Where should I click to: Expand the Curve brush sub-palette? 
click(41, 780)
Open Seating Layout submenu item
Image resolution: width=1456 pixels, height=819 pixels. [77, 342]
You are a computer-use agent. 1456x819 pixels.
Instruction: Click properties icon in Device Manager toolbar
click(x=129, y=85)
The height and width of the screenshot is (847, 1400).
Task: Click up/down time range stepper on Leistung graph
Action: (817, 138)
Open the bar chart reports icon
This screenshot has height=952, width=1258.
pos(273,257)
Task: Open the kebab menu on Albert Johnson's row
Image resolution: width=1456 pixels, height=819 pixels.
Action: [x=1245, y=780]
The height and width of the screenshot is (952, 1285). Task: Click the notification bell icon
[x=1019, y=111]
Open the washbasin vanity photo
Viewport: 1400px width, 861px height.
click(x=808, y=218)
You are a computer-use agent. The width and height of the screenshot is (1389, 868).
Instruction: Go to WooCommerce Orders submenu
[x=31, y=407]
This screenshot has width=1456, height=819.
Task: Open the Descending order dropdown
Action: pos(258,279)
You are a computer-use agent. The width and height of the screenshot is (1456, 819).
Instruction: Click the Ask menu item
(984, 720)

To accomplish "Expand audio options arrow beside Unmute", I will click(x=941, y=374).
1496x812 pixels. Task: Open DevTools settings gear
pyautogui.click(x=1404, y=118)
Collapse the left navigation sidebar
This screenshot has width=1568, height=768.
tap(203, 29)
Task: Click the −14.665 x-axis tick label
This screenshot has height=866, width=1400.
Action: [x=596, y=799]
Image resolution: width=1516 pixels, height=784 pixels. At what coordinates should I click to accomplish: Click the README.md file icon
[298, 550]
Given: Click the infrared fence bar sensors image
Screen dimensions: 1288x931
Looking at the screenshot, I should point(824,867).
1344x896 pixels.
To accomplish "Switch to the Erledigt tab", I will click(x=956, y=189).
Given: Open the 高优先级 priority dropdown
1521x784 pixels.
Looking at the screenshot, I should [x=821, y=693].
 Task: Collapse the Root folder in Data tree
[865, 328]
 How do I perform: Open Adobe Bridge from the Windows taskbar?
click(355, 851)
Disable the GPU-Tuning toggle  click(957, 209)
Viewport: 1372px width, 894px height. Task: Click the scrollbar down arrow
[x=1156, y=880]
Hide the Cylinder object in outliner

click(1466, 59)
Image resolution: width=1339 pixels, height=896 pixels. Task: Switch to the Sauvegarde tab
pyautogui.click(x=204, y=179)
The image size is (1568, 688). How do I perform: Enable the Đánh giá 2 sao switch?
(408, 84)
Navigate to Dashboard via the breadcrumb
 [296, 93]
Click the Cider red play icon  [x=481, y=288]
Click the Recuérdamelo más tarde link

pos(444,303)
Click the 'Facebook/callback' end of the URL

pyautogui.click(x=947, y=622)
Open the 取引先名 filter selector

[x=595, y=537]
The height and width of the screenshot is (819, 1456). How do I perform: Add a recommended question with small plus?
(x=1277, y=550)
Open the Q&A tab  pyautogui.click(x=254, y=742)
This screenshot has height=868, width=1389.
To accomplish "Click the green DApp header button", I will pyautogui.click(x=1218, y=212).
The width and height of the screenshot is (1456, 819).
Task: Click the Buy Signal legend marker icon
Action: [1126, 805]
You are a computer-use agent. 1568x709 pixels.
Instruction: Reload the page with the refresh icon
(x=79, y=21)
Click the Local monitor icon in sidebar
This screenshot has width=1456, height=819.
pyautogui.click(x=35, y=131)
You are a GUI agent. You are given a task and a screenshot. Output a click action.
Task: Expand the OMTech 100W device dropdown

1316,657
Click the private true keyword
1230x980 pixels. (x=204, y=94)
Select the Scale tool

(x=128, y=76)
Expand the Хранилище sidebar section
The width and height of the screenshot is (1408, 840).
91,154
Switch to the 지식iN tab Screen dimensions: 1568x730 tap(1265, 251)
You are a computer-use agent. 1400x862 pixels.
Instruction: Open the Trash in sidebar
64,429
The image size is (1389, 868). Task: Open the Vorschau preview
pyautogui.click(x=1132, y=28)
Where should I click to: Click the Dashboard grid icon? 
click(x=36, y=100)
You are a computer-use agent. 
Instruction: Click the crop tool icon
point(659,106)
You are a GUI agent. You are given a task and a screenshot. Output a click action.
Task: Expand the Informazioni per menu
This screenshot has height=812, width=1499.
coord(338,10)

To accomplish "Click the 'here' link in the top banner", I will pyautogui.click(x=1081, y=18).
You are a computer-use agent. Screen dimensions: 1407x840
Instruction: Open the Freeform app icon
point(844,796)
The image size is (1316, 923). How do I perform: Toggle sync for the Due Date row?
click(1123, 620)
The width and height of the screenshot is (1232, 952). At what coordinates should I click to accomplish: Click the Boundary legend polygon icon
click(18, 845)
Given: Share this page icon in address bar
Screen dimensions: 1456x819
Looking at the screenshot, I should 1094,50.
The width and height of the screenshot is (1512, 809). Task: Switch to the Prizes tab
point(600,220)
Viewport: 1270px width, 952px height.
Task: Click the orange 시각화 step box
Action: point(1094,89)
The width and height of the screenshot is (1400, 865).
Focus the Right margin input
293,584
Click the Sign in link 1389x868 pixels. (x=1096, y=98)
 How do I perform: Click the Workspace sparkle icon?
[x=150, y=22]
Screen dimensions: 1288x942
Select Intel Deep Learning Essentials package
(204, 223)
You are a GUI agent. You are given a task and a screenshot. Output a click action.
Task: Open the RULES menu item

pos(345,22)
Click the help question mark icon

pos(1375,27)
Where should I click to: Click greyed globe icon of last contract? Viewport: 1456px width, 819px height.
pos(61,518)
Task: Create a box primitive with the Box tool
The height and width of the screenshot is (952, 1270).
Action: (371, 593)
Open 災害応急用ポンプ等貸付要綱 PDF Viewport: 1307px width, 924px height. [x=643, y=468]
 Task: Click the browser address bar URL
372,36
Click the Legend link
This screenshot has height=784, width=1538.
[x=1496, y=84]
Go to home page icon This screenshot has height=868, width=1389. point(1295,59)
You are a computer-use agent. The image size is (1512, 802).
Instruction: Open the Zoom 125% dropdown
————
▸ EXERCISE REQUIREMENTS
Every record must be transcribed exactly, with no line skipped.

▸ EXPECTED ANSWER
Where should I click to: Expand the Curve brush sub-palette? 
click(41, 780)
Open Seating Layout submenu item
Image resolution: width=1456 pixels, height=819 pixels. [77, 342]
You are a computer-use agent. 1456x819 pixels.
Instruction: Click properties icon in Device Manager toolbar
click(x=129, y=85)
The height and width of the screenshot is (847, 1400).
Task: Click up/down time range stepper on Leistung graph
Action: (817, 138)
Open the bar chart reports icon
This screenshot has height=952, width=1258.
pos(273,257)
Task: Open the kebab menu on Albert Johnson's row
Image resolution: width=1456 pixels, height=819 pixels.
Action: [x=1245, y=780]
The height and width of the screenshot is (952, 1285). Task: Click the notification bell icon
[x=1019, y=111]
Open the washbasin vanity photo
Viewport: 1400px width, 861px height.
click(x=808, y=218)
You are a computer-use agent. The width and height of the screenshot is (1389, 868).
Instruction: Go to WooCommerce Orders submenu
[x=31, y=407]
This screenshot has width=1456, height=819.
Task: Open the Descending order dropdown
Action: pos(258,279)
You are a computer-use agent. The width and height of the screenshot is (1456, 819).
Instruction: Click the Ask menu item
(984, 720)

To accomplish "Expand audio options arrow beside Unmute", I will click(x=941, y=374).
1496x812 pixels. Task: Open DevTools settings gear
pyautogui.click(x=1404, y=118)
Collapse the left navigation sidebar
This screenshot has width=1568, height=768.
tap(203, 29)
Task: Click the −14.665 x-axis tick label
This screenshot has height=866, width=1400.
Action: [x=596, y=799]
Image resolution: width=1516 pixels, height=784 pixels. At what coordinates should I click to accomplish: Click the README.md file icon
[298, 550]
Given: Click the infrared fence bar sensors image
Screen dimensions: 1288x931
Looking at the screenshot, I should point(824,867).
1344x896 pixels.
To accomplish "Switch to the Erledigt tab", I will click(x=956, y=189).
Given: Open the 高优先级 priority dropdown
1521x784 pixels.
Looking at the screenshot, I should [x=821, y=693].
 Task: Collapse the Root folder in Data tree
[865, 328]
 How do I perform: Open Adobe Bridge from the Windows taskbar?
click(355, 851)
Disable the GPU-Tuning toggle  click(957, 209)
Viewport: 1372px width, 894px height. Task: Click the scrollbar down arrow
[x=1156, y=880]
Hide the Cylinder object in outliner

click(1466, 59)
Image resolution: width=1339 pixels, height=896 pixels. Task: Switch to the Sauvegarde tab
pyautogui.click(x=204, y=179)
The image size is (1568, 688). How do I perform: Enable the Đánh giá 2 sao switch?
(408, 84)
Navigate to Dashboard via the breadcrumb
 [296, 93]
Click the Cider red play icon  [x=481, y=288]
Click the Recuérdamelo más tarde link

pos(444,303)
Click the 'Facebook/callback' end of the URL

pyautogui.click(x=947, y=622)
Open the 取引先名 filter selector

[x=595, y=537]
The height and width of the screenshot is (819, 1456). How do I perform: Add a recommended question with small plus?
(x=1277, y=550)
Open the Q&A tab  pyautogui.click(x=254, y=742)
This screenshot has height=868, width=1389.
To accomplish "Click the green DApp header button", I will pyautogui.click(x=1218, y=212).
The width and height of the screenshot is (1456, 819).
Task: Click the Buy Signal legend marker icon
Action: [1126, 805]
You are a computer-use agent. 1568x709 pixels.
Instruction: Reload the page with the refresh icon
(x=79, y=21)
Click the Local monitor icon in sidebar
This screenshot has width=1456, height=819.
pyautogui.click(x=35, y=131)
You are a GUI agent. You are given a task and a screenshot. Output a click action.
Task: Expand the OMTech 100W device dropdown

1316,657
Click the private true keyword
1230x980 pixels. (x=204, y=94)
Select the Scale tool

(x=128, y=76)
Expand the Хранилище sidebar section
The width and height of the screenshot is (1408, 840).
91,154
Switch to the 지식iN tab Screen dimensions: 1568x730 tap(1265, 251)
You are a computer-use agent. 1400x862 pixels.
Instruction: Open the Trash in sidebar
64,429
The image size is (1389, 868). Task: Open the Vorschau preview
pyautogui.click(x=1132, y=28)
Where should I click to: Click the Dashboard grid icon? 
click(x=36, y=100)
You are a computer-use agent. 
Instruction: Click the crop tool icon
point(659,106)
You are a GUI agent. You are given a task and a screenshot. Output a click action.
Task: Expand the Informazioni per menu
This screenshot has height=812, width=1499.
coord(338,10)

To accomplish "Click the 'here' link in the top banner", I will pyautogui.click(x=1081, y=18).
You are a computer-use agent. Screen dimensions: 1407x840
Instruction: Open the Freeform app icon
point(844,796)
The image size is (1316, 923). How do I perform: Toggle sync for the Due Date row?
click(1123, 620)
The width and height of the screenshot is (1232, 952). At what coordinates should I click to accomplish: Click the Boundary legend polygon icon
click(18, 845)
Given: Share this page icon in address bar
Screen dimensions: 1456x819
Looking at the screenshot, I should 1094,50.
The width and height of the screenshot is (1512, 809). Task: Switch to the Prizes tab
point(600,220)
Viewport: 1270px width, 952px height.
Task: Click the orange 시각화 step box
Action: point(1094,89)
The width and height of the screenshot is (1400, 865).
Focus the Right margin input
293,584
Click the Sign in link 1389x868 pixels. (x=1096, y=98)
 How do I perform: Click the Workspace sparkle icon?
[x=150, y=22]
Screen dimensions: 1288x942
Select Intel Deep Learning Essentials package
(204, 223)
You are a GUI agent. You are given a task and a screenshot. Output a click action.
Task: Open the RULES menu item

pos(345,22)
Click the help question mark icon

pos(1375,27)
Where should I click to: Click greyed globe icon of last contract? Viewport: 1456px width, 819px height.
pos(61,518)
Task: Create a box primitive with the Box tool
The height and width of the screenshot is (952, 1270).
Action: (371, 593)
Open 災害応急用ポンプ等貸付要綱 PDF Viewport: 1307px width, 924px height. [x=643, y=468]
 Task: Click the browser address bar URL
372,36
Click the Legend link
This screenshot has height=784, width=1538.
[x=1496, y=84]
Go to home page icon This screenshot has height=868, width=1389. point(1295,59)
You are a computer-use agent. The image size is (1512, 802).
Instruction: Open the Zoom 125% dropdown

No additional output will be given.